----- Working data
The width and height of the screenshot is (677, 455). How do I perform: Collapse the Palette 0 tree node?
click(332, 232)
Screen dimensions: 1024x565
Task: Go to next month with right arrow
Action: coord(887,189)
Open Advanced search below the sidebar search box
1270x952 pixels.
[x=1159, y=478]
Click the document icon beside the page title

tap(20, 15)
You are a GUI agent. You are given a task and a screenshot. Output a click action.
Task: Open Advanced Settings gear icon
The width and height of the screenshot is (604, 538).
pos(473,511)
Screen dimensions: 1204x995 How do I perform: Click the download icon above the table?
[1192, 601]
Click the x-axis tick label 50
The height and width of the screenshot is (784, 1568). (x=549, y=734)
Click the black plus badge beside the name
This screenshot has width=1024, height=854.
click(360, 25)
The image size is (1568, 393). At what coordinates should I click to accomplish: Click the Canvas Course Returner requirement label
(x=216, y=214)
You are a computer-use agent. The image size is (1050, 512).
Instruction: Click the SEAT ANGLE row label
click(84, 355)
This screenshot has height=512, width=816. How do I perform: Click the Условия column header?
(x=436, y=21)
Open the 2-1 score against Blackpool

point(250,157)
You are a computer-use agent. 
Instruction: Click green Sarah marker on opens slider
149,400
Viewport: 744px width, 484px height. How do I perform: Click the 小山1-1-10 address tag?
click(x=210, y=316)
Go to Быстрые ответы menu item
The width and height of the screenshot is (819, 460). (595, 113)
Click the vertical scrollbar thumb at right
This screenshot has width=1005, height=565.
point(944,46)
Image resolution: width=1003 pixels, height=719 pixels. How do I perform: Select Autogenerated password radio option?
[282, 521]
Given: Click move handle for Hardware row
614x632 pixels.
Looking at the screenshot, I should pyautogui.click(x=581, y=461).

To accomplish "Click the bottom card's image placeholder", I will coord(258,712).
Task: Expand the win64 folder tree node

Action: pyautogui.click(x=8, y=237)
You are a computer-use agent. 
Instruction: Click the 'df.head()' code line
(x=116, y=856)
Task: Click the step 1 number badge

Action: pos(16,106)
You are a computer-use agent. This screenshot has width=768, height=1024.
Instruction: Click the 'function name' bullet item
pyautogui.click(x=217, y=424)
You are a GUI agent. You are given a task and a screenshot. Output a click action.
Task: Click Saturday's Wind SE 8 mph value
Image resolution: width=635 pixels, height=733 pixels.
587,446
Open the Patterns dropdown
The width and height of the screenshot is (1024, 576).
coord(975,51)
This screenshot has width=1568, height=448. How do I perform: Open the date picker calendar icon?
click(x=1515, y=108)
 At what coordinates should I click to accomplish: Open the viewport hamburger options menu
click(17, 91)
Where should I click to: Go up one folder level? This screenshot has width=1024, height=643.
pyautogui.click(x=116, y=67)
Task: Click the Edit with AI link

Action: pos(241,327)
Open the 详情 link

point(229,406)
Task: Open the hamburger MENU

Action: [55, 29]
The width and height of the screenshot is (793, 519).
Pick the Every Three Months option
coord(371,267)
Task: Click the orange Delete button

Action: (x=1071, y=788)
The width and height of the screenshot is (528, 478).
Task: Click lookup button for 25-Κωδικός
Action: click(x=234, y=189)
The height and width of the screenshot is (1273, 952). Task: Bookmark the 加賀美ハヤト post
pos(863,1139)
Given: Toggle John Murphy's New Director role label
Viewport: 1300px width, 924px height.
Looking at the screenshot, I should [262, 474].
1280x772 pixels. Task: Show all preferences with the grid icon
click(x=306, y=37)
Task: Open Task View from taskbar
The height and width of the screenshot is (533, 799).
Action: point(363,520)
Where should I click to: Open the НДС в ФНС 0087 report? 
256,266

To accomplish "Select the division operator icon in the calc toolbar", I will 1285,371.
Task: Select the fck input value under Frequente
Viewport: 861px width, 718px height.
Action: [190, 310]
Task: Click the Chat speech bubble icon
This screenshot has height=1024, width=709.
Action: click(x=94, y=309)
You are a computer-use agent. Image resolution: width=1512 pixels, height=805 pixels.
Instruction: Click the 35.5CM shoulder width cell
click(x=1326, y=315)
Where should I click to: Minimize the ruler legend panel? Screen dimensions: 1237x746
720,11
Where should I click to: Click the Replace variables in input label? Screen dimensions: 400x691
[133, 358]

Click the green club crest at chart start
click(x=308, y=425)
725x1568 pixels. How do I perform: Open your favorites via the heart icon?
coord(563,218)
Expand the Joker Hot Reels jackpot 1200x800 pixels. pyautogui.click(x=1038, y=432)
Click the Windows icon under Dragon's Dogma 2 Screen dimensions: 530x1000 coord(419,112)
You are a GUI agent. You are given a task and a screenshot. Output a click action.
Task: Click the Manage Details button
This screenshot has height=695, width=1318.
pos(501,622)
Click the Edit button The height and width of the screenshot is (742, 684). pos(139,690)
----------
:: Exercise goal ::
Please print every one of the records above again, line for line, without changing anything.

:: Exercise result ::
The width and height of the screenshot is (677, 455). How do I perform: Collapse the Palette 0 tree node?
click(332, 232)
Screen dimensions: 1024x565
Task: Go to next month with right arrow
Action: coord(887,189)
Open Advanced search below the sidebar search box
1270x952 pixels.
[x=1159, y=478]
Click the document icon beside the page title

tap(20, 15)
You are a GUI agent. You are given a task and a screenshot. Output a click action.
Task: Open Advanced Settings gear icon
The width and height of the screenshot is (604, 538).
pos(473,511)
Screen dimensions: 1204x995 How do I perform: Click the download icon above the table?
[1192, 601]
Click the x-axis tick label 50
The height and width of the screenshot is (784, 1568). (x=549, y=734)
Click the black plus badge beside the name
This screenshot has width=1024, height=854.
click(360, 25)
The image size is (1568, 393). At what coordinates should I click to accomplish: Click the Canvas Course Returner requirement label
(x=216, y=214)
You are a computer-use agent. The image size is (1050, 512).
Instruction: Click the SEAT ANGLE row label
click(84, 355)
This screenshot has height=512, width=816. How do I perform: Click the Условия column header?
(x=436, y=21)
Open the 2-1 score against Blackpool

point(250,157)
You are a computer-use agent. 
Instruction: Click green Sarah marker on opens slider
149,400
Viewport: 744px width, 484px height. How do I perform: Click the 小山1-1-10 address tag?
click(x=210, y=316)
Go to Быстрые ответы menu item
The width and height of the screenshot is (819, 460). (595, 113)
Click the vertical scrollbar thumb at right
This screenshot has width=1005, height=565.
point(944,46)
Image resolution: width=1003 pixels, height=719 pixels. How do I perform: Select Autogenerated password radio option?
[282, 521]
Given: Click move handle for Hardware row
614x632 pixels.
Looking at the screenshot, I should pyautogui.click(x=581, y=461).

To accomplish "Click the bottom card's image placeholder", I will coord(258,712).
Task: Expand the win64 folder tree node

Action: pyautogui.click(x=8, y=237)
You are a computer-use agent. 
Instruction: Click the 'df.head()' code line
(x=116, y=856)
Task: Click the step 1 number badge

Action: pos(16,106)
You are a computer-use agent. This screenshot has width=768, height=1024.
Instruction: Click the 'function name' bullet item
pyautogui.click(x=217, y=424)
You are a GUI agent. You are given a task and a screenshot. Output a click action.
Task: Click Saturday's Wind SE 8 mph value
Image resolution: width=635 pixels, height=733 pixels.
587,446
Open the Patterns dropdown
The width and height of the screenshot is (1024, 576).
coord(975,51)
This screenshot has width=1568, height=448. How do I perform: Open the date picker calendar icon?
click(x=1515, y=108)
 At what coordinates should I click to accomplish: Open the viewport hamburger options menu
click(17, 91)
Where should I click to: Go up one folder level? This screenshot has width=1024, height=643.
pyautogui.click(x=116, y=67)
Task: Click the Edit with AI link

Action: pos(241,327)
Open the 详情 link

point(229,406)
Task: Open the hamburger MENU

Action: [55, 29]
The width and height of the screenshot is (793, 519).
Pick the Every Three Months option
coord(371,267)
Task: Click the orange Delete button

Action: (x=1071, y=788)
The width and height of the screenshot is (528, 478).
Task: Click lookup button for 25-Κωδικός
Action: click(x=234, y=189)
The height and width of the screenshot is (1273, 952). Task: Bookmark the 加賀美ハヤト post
pos(863,1139)
Given: Toggle John Murphy's New Director role label
Viewport: 1300px width, 924px height.
Looking at the screenshot, I should [262, 474].
1280x772 pixels. Task: Show all preferences with the grid icon
click(x=306, y=37)
Task: Open Task View from taskbar
The height and width of the screenshot is (533, 799).
Action: point(363,520)
Where should I click to: Open the НДС в ФНС 0087 report? 
256,266

To accomplish "Select the division operator icon in the calc toolbar", I will 1285,371.
Task: Select the fck input value under Frequente
Viewport: 861px width, 718px height.
Action: [190, 310]
Task: Click the Chat speech bubble icon
This screenshot has height=1024, width=709.
Action: click(x=94, y=309)
You are a computer-use agent. Image resolution: width=1512 pixels, height=805 pixels.
Instruction: Click the 35.5CM shoulder width cell
click(x=1326, y=315)
Where should I click to: Minimize the ruler legend panel? Screen dimensions: 1237x746
720,11
Where should I click to: Click the Replace variables in input label? Screen dimensions: 400x691
[133, 358]

Click the green club crest at chart start
click(x=308, y=425)
725x1568 pixels. How do I perform: Open your favorites via the heart icon?
coord(563,218)
Expand the Joker Hot Reels jackpot 1200x800 pixels. pyautogui.click(x=1038, y=432)
Click the Windows icon under Dragon's Dogma 2 Screen dimensions: 530x1000 coord(419,112)
You are a GUI agent. You are given a task and a screenshot. Output a click action.
Task: Click the Manage Details button
This screenshot has height=695, width=1318.
pos(501,622)
Click the Edit button The height and width of the screenshot is (742, 684). pos(139,690)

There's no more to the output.